Not long ago I was reading a fascinating article about the development of photonic chips. These run on light particles rather than electrons, thus enabling the speed of digital communication to be enhanced (NRC, 11 August 2018). I suppose this is where I should confide in you about my penchant for steeping scientific novelties in a romantic haze, which in this particular case made me hopeful of having chanced upon the missing link between the artistic ability to captivate people using painted light on the one hand and the process of people experiencing light as such on the other, as this might enable me to explain how Ben Snijders transforms his passion for oils and turps into a tableau, which our eyes in turn help us translate into feelings. I seem to be one link short, however, or rather, I could do with an entire bucket-load, which sadly stops me explaining that a still life and a nude are closely related, that a landscape is considerably less different from an array of bottles and jars perched on a shelf than you might think, and that classifications such as these are for appearances’ sake only.
From which it does not necessarily follow, I should add, that I choose to conform to the target of choice of the “knights in shining armour” within the artistic community as embodied in the mantra of social relevance, one of whose recurrent hallmarks is parochialism. Not that I have anything against social relevance, but I cannot help thinking at the same time that platitudes and labels constitute the footings of a well-oiled society. Perish the thought that you and I and all those who know better would no longer be able to rely on an orderly classification of the chaos that is the natural product of the human mind! The fierce brainstorm that followed convinced me that I had figured out how to justify that Snijders in a genuine manner has commandeered the organisation of chaos in his paintings, all the while relying on traditional tools in positioning himself as a champion of the cause of tried and trusted avenues. You read what I write and understand what it is I’m trying to bring across, and yet there’s no way I can prove it. But I digress.
Ben Snijders’s life as a painter is the sum total of decades of meandering between nature morte and nude, between the sweeping gesture and the poise without which there can be no detail. One thing that never ceases to enthral is Snijders’s ability to combine all these qualities in a single painting – depending, that is, on the outcome of the tug-of-war inside him: should he add more detail, or should he round off, sign and move on?
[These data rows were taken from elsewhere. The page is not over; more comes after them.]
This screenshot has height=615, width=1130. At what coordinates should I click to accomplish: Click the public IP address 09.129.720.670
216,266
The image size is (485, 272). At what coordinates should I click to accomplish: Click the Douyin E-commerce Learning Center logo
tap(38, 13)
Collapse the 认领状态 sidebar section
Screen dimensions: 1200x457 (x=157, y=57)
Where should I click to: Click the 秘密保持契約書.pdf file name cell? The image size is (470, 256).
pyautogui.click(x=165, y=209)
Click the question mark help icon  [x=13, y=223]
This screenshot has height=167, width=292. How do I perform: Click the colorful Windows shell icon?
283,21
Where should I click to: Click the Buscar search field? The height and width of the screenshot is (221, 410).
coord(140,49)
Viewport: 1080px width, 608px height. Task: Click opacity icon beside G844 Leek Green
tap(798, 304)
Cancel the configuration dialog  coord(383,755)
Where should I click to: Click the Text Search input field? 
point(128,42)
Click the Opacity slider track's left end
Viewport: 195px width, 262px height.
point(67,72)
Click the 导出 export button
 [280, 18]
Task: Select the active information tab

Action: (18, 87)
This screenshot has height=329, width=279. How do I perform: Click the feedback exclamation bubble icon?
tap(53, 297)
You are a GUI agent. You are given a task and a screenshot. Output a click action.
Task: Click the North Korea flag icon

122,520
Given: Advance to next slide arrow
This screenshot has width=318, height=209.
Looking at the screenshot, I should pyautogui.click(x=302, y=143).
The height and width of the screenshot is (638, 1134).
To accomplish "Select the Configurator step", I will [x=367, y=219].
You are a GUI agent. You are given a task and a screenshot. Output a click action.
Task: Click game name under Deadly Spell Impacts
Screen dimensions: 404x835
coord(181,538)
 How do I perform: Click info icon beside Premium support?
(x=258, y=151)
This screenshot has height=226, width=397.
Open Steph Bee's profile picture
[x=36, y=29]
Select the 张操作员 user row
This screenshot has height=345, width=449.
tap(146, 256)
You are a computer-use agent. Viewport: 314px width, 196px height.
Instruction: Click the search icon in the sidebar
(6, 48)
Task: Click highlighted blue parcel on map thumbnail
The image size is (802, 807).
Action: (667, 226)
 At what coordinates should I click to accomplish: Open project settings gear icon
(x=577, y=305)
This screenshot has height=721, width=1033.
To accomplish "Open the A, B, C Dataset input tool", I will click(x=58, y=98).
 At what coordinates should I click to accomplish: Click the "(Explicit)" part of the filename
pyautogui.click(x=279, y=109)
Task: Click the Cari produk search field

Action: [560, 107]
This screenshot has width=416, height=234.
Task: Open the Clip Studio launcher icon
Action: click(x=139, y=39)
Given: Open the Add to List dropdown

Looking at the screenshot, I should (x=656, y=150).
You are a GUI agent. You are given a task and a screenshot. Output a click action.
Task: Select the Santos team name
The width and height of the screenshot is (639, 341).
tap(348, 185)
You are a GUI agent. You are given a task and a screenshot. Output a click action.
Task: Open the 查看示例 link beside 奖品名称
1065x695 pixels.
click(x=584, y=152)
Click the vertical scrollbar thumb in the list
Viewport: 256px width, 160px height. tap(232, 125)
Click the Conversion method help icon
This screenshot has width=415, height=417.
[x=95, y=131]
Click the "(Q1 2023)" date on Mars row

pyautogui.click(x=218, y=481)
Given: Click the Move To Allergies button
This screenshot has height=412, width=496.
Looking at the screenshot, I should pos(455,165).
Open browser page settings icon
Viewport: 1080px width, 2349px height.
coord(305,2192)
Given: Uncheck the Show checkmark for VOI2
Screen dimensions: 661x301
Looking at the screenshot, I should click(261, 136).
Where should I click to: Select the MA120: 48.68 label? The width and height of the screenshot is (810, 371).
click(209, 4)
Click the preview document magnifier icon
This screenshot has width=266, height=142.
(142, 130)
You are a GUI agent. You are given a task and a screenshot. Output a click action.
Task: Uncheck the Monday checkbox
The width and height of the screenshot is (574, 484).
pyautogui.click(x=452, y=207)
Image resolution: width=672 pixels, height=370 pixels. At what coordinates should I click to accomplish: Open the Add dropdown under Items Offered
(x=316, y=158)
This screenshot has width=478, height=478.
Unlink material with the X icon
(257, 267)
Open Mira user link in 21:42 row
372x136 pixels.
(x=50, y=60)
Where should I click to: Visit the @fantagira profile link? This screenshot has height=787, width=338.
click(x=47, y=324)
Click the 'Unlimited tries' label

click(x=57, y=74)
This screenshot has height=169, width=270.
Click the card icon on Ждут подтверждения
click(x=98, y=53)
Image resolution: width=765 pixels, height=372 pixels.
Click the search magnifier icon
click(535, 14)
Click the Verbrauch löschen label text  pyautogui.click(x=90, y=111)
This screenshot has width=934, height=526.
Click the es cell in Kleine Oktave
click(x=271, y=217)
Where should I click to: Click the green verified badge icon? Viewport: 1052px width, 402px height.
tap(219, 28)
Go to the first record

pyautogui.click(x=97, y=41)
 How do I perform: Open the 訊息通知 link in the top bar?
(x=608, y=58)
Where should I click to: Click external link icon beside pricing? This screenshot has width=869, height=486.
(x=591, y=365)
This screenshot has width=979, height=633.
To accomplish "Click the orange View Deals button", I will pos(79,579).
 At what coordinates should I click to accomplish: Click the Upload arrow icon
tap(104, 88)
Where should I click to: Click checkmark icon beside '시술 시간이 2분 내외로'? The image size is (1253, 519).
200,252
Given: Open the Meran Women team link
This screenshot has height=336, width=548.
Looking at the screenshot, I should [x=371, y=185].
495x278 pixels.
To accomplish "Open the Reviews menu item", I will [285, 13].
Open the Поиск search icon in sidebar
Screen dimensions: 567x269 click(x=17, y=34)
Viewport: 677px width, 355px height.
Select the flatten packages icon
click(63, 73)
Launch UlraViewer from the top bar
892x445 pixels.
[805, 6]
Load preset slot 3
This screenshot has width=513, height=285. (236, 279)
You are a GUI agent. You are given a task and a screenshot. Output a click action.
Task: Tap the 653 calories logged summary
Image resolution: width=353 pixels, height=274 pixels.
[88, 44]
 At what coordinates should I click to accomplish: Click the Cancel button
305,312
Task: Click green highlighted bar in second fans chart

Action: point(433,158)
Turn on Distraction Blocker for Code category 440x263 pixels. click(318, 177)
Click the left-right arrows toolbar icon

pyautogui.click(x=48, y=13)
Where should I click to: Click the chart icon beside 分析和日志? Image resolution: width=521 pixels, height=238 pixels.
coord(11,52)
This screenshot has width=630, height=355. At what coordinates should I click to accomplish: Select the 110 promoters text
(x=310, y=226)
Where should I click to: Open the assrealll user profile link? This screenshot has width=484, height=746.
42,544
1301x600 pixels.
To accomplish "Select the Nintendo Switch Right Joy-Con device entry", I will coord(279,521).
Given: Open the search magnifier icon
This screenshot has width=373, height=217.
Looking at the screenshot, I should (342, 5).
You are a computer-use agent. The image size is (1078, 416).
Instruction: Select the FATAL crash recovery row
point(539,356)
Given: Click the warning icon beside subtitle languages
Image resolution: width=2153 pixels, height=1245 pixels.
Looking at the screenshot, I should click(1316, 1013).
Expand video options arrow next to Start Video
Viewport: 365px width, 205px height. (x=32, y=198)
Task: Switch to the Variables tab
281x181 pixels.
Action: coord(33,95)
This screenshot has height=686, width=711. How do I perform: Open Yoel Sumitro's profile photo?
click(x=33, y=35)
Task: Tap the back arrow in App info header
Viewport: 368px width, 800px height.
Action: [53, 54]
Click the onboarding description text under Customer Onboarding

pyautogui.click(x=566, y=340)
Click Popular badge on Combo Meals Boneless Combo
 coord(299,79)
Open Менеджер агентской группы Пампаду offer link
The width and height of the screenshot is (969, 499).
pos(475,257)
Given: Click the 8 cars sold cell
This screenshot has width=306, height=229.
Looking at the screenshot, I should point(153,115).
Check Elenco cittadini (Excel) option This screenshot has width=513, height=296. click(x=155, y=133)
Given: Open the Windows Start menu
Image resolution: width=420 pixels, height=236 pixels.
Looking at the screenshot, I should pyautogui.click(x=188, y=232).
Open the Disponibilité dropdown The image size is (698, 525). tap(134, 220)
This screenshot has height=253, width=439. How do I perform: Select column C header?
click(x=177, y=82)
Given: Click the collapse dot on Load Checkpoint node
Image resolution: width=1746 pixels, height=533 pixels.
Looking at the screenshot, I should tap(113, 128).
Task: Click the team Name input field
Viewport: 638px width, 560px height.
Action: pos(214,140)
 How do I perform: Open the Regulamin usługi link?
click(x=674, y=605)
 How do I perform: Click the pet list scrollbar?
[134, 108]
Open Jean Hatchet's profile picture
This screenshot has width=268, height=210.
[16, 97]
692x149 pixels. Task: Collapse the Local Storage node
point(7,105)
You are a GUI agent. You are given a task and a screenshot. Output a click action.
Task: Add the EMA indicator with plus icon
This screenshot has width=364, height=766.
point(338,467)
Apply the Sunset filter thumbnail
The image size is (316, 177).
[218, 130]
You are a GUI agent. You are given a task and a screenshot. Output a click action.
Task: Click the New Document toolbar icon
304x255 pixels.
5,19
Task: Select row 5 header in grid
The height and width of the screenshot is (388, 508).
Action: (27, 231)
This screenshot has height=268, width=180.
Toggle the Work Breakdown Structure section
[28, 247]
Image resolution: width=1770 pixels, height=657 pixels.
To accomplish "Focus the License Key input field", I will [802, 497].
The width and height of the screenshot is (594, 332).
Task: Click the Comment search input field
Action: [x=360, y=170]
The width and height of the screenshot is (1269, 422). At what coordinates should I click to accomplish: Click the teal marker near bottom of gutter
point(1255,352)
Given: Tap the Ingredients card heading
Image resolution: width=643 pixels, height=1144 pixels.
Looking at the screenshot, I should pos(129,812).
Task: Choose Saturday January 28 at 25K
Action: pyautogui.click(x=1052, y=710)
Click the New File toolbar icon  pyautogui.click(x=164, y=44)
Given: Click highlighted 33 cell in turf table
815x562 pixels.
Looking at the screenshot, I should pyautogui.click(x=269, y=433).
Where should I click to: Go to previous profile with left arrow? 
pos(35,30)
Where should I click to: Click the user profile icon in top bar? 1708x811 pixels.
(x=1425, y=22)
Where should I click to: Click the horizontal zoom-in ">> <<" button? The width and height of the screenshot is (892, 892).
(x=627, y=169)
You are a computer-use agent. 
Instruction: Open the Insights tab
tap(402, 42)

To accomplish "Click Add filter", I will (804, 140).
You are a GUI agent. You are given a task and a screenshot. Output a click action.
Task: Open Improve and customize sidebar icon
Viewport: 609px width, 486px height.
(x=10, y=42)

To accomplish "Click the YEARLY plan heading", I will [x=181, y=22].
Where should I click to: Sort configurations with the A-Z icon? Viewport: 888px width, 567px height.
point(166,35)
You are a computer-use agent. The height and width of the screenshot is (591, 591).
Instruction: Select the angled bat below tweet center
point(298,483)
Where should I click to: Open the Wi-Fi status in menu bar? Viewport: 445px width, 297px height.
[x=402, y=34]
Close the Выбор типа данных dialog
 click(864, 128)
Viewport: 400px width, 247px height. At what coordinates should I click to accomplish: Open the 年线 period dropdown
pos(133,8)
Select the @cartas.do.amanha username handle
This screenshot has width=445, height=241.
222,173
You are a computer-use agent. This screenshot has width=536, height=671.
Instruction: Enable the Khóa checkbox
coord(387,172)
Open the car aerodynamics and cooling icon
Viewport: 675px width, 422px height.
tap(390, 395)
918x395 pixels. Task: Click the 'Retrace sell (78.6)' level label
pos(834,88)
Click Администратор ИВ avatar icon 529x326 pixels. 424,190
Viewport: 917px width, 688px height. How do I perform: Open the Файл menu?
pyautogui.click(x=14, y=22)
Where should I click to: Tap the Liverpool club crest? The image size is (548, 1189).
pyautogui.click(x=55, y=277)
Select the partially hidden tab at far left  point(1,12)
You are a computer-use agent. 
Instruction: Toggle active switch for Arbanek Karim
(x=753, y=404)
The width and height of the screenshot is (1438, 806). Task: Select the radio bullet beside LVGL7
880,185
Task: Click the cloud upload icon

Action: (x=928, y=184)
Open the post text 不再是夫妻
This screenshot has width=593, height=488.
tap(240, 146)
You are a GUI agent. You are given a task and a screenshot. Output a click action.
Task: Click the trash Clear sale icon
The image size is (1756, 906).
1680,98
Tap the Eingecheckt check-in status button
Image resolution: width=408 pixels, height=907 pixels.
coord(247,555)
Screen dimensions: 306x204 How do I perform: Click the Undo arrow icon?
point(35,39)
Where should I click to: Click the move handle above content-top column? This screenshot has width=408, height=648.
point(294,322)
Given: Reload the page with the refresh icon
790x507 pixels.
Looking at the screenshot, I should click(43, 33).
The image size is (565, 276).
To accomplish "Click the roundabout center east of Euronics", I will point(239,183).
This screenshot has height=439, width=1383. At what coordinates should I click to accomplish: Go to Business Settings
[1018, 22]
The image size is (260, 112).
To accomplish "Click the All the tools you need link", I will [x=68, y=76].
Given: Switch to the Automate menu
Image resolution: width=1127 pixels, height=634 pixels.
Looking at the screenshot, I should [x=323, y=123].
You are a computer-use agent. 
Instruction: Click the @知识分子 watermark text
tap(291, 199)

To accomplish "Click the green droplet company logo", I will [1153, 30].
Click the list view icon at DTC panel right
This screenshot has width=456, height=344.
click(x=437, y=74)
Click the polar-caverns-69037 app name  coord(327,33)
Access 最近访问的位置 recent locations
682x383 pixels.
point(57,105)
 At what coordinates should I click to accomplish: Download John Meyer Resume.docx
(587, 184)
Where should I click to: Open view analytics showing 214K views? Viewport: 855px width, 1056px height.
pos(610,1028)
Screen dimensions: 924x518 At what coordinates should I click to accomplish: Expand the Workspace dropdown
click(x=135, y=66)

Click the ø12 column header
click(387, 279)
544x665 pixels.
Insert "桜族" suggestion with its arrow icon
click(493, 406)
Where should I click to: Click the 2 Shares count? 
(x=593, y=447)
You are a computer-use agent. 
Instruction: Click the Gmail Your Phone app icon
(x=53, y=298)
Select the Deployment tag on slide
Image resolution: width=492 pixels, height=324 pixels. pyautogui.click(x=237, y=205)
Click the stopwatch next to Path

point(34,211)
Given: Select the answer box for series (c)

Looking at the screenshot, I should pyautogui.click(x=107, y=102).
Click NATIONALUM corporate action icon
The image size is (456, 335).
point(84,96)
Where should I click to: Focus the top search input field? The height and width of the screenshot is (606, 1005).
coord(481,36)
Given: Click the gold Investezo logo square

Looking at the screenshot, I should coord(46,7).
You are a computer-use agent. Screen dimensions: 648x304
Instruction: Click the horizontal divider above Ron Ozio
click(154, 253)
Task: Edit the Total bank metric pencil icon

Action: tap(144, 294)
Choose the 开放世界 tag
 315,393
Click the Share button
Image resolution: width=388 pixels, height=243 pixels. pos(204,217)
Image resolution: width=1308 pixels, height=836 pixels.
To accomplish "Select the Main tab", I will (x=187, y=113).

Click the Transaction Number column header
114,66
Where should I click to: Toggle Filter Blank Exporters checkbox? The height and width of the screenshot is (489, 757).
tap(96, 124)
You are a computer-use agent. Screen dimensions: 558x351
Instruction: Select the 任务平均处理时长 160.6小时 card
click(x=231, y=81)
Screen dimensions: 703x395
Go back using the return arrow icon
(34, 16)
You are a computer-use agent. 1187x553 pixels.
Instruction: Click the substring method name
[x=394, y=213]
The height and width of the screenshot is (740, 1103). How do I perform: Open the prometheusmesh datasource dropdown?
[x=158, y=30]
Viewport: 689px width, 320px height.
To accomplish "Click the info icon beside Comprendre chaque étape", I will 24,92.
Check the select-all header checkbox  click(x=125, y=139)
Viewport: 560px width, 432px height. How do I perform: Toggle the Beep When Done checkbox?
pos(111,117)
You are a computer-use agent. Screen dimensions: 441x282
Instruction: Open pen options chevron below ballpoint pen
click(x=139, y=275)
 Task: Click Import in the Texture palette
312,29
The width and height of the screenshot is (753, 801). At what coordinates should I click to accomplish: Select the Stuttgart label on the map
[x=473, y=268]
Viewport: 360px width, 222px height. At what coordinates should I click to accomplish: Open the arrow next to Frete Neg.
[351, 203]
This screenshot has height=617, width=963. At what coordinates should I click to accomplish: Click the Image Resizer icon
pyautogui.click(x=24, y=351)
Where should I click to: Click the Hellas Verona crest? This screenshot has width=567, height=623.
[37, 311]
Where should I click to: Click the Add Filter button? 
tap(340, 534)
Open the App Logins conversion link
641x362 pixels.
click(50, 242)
Be this as it may, it is heart-warming to know that it still exists: the purest pleasure in painting, the lavishness of gloopy brush strokes, of concentration materialised in detail, all taut and accurate … and that’s not even mentioning everything else that is possible, is permissible, and may occasionally even come across as preconditional, darn it. Born in 1943, Ben Snijders is a veteran master of his trade and one of those to whom the Minerva Art Academy in Groningen for dozens of years owed its reputation as a breeding ground for realistic talent. A painter who like a modern-day alchemist transforms a collection of inconspicuous vials and flasks, dried-up leaves and withered flowers, dust and a handful of cherry stalks into a feast of oil paints, of light, colour, texture and, wait for it, abstract values, into a form of painting which must not be allowed ever to be lost. Unique in this respect Snijders may not quite be, but one thing is beyond doubt: nobody does it better than he does, which makes his stellar individual class invaluable to the art historical perspective.